John Healey tells Building there is ‘nothing to suggest’ target can be reached
Shadow housing secretary John Healey has slammed the government’s 300,000 homes a year target, saying there is absolutely no indication the goal will be reached.
Speaking to Housing Today’s sister title Building, Healey (pictured) said: “It’s a number that Tory ministers have plucked out of the air. They have no convincing plan in place for reaching that target.
“The only time in this country we have built consistently 300,000 homes a year was in the Labour years in the late 1960s when commercial housebuilders built at scale, councils built at scale and so did housing associations.”

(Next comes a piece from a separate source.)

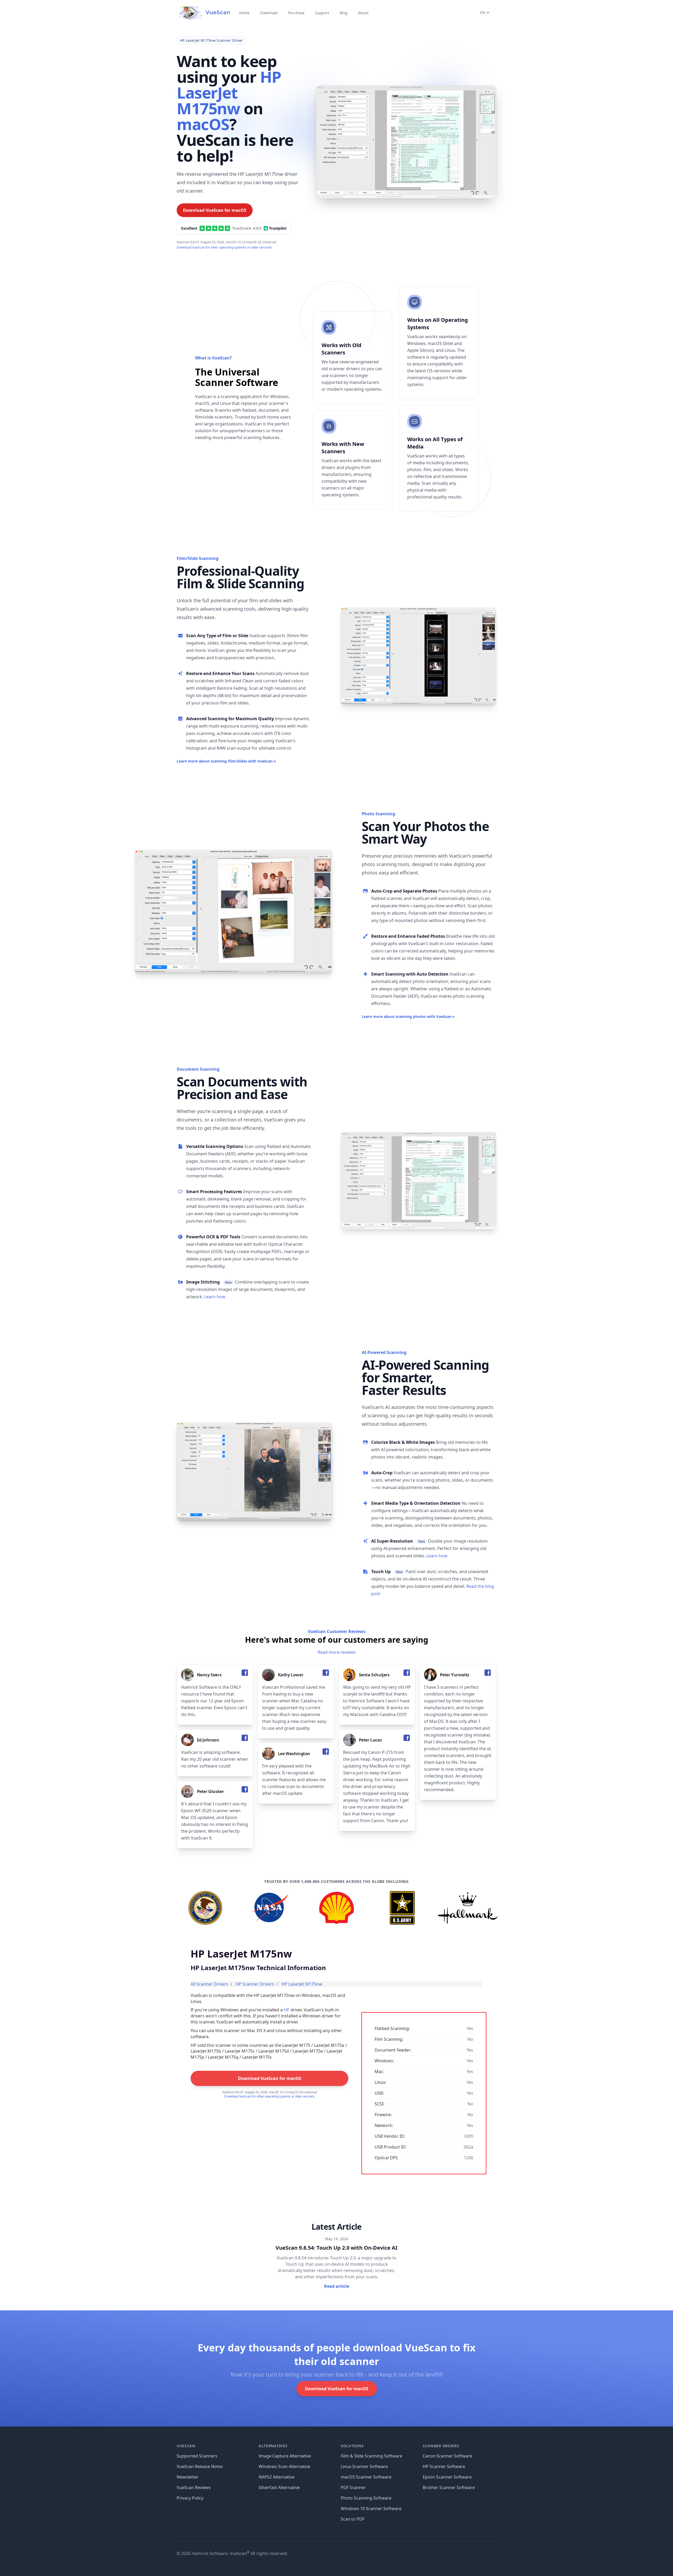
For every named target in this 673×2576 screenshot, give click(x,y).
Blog (344, 12)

“Nothing in the government’s current policy or funding framework suggests that we are going to see the sort of increase required to meet those sort of numbers.”
Healey, who spoke at the launch of the Construction Licensing Task Force in the House of Lords on Tuesday, said that Labour was committed to delivering 1,000,000 homes over 10 years, should the party be elected.

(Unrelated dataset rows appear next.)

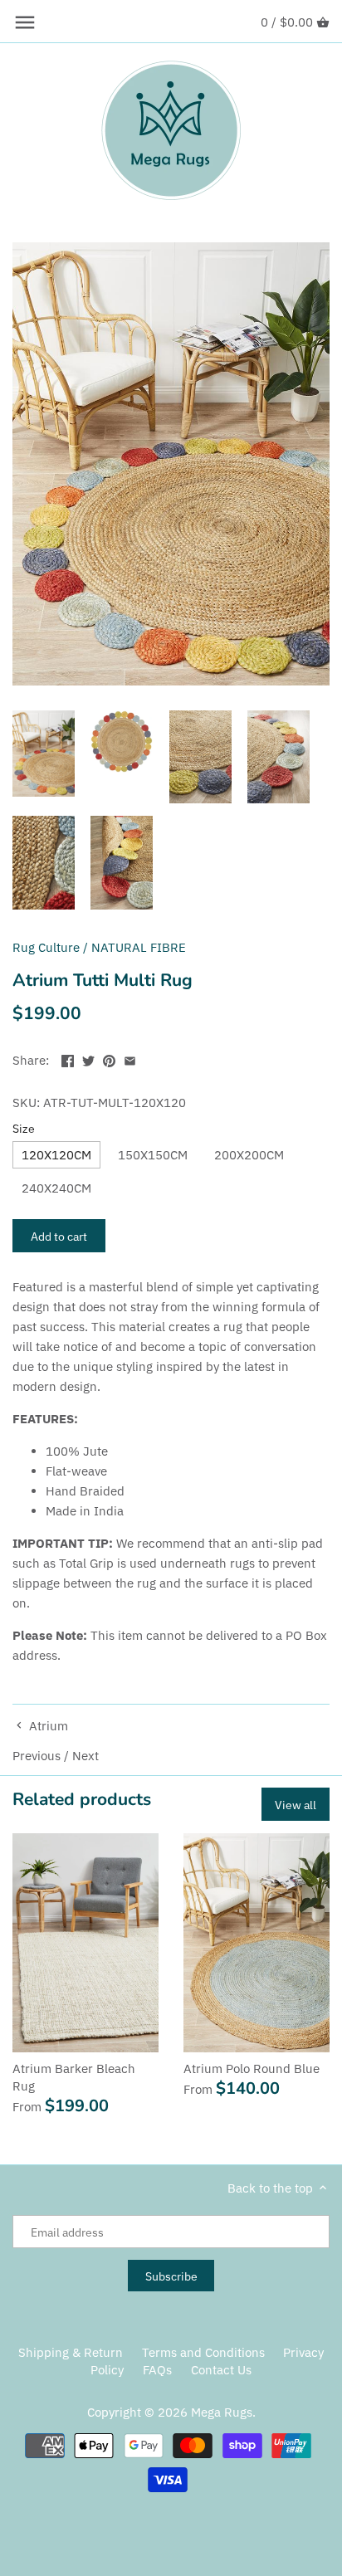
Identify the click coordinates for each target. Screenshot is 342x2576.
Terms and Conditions (203, 2352)
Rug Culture (46, 947)
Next (85, 1756)
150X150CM (153, 1155)
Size (23, 1128)
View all (295, 1804)
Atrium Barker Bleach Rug (73, 2077)
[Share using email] (130, 1058)
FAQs (157, 2370)
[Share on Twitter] (88, 1058)
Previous (36, 1756)
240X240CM (56, 1188)
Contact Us (221, 2370)
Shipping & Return (70, 2352)
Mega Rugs (221, 2412)
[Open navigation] (24, 22)
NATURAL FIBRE (138, 947)
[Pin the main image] (109, 1058)
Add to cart (59, 1236)
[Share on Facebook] (67, 1058)
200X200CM (249, 1155)
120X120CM (56, 1155)
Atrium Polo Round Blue (251, 2068)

“We should be building more affordable housing. Who we build new homes for will be crucial,” he added.
The Labour MP told his audience he wanted to see a stronger, more stable planning system and wanted to shake up the land market.
“We want to support the building sector, but in exchange for that we will expect more. And we want to smooth out the industry’s chronic cyclicality.”
But housing secretary James Brokenshire, who also attended the event, rejected Healey’s comments, telling Building the government was “determined” to build 300,000 new homes a year by the mid-2020s.
Brokenshire said: “We are firmly committed to the target. Building 300,000 homes a year is something we fully intend to do by the middle of the mid-2020s.”
His comments came a month after housing minister Kit Malthouse publicly described the 300,000-figure as a “mythical target”.
Both Brokenshire and Healey said their respective parties would look carefully at the licensing proposals put forward by the taskforce in an effort to improve standards and crack down on “cowboy builders” in the construction sector.